§ Data records
↓

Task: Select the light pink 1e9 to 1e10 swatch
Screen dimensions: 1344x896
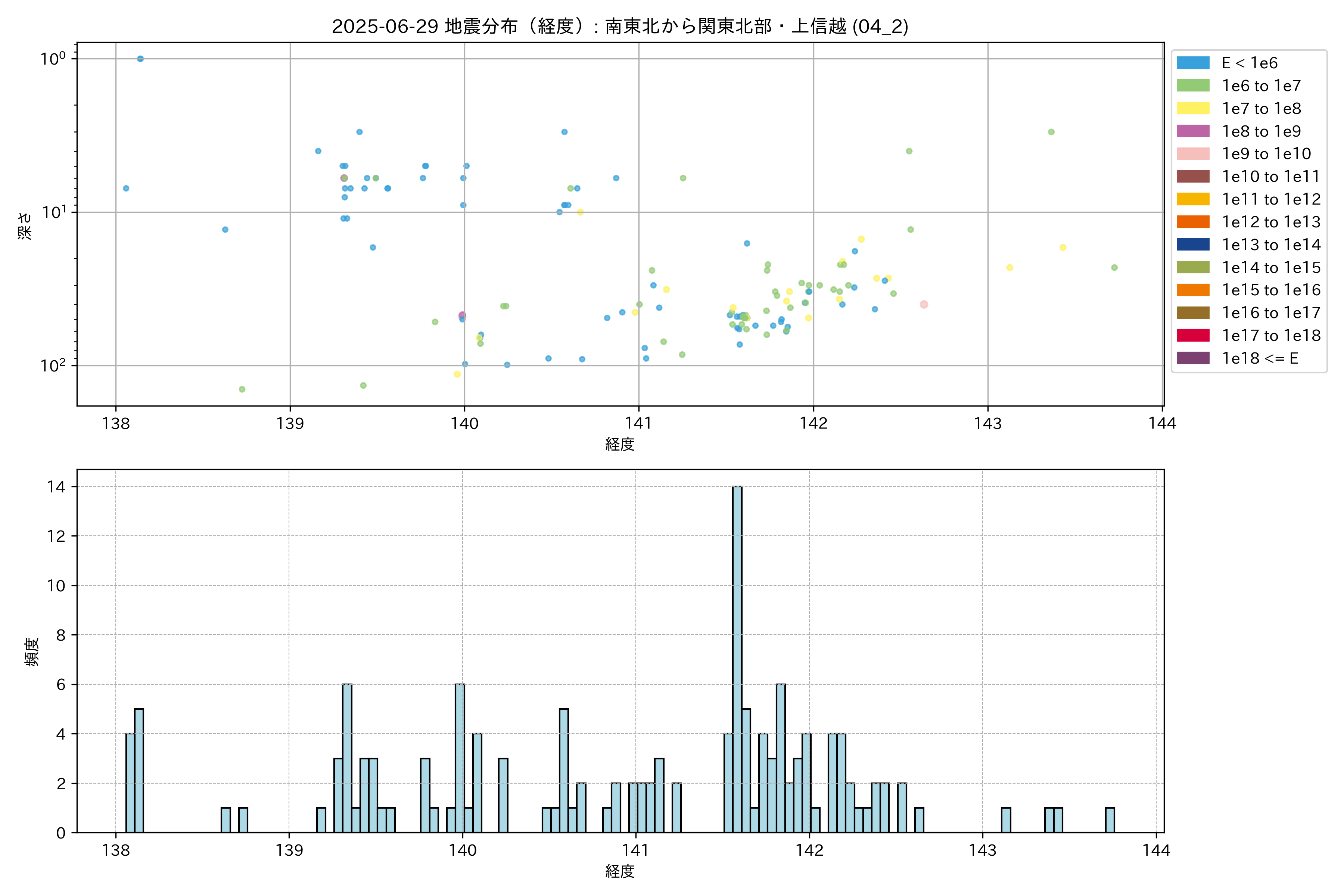Action: (x=1192, y=154)
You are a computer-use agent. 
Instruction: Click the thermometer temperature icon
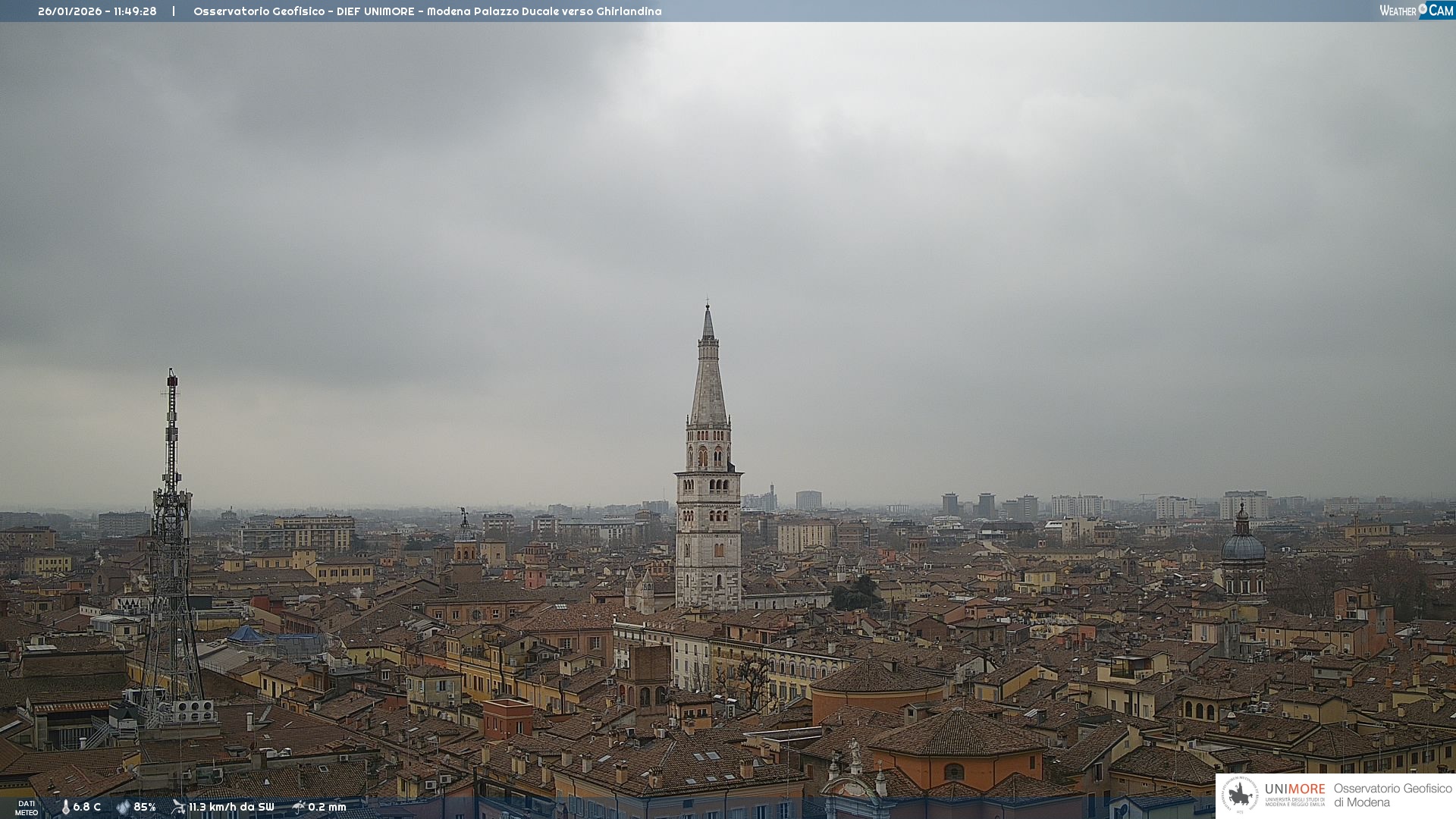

↑

§ EXERCISE DESCRIPTION
Copy out all the data without changing anything, and drop the pictures.

§ RESPONSE
Task: Select the light pink 1e9 to 1e10 swatch
Screen dimensions: 1344x896
Action: (x=1192, y=154)
You are a computer-use agent. 
Instruction: Click the thermometer temperature icon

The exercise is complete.